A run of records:
%%
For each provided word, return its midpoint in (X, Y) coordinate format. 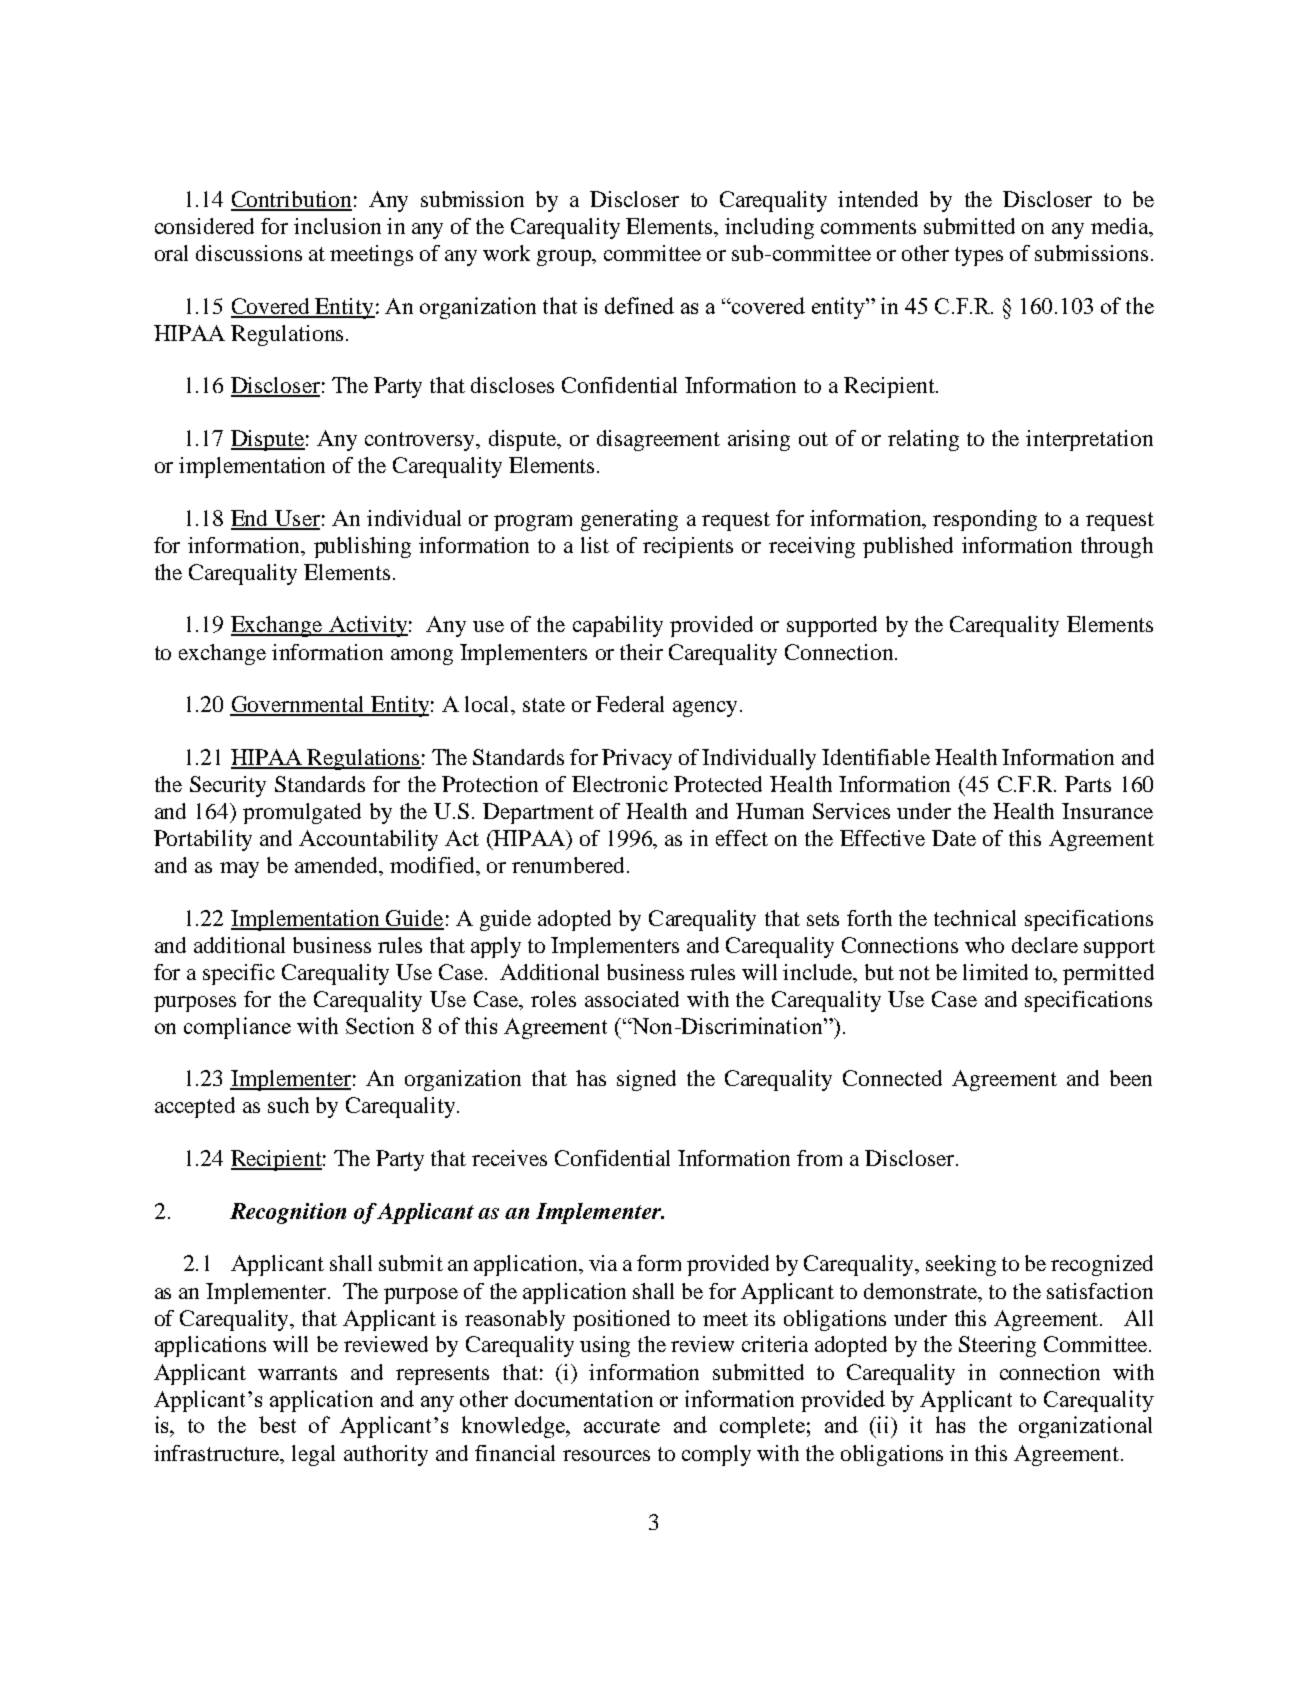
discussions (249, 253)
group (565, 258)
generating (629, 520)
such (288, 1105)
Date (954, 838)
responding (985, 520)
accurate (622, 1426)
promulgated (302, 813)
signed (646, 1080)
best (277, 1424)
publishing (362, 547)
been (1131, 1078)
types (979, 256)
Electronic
%%
Can you arrange the records from their start through the line containing "best (277, 1424)", both ends included, as a numbered list with blank lines dropped and the pictures left out?

Response to the exercise:
1. For each provided word, return its midpoint in (X, Y) coordinate format. 
2. discussions (249, 253)
3. group (565, 258)
4. generating (629, 520)
5. such (288, 1105)
6. Date (954, 838)
7. responding (985, 520)
8. accurate (622, 1426)
9. promulgated (302, 813)
10. signed (646, 1080)
11. best (277, 1424)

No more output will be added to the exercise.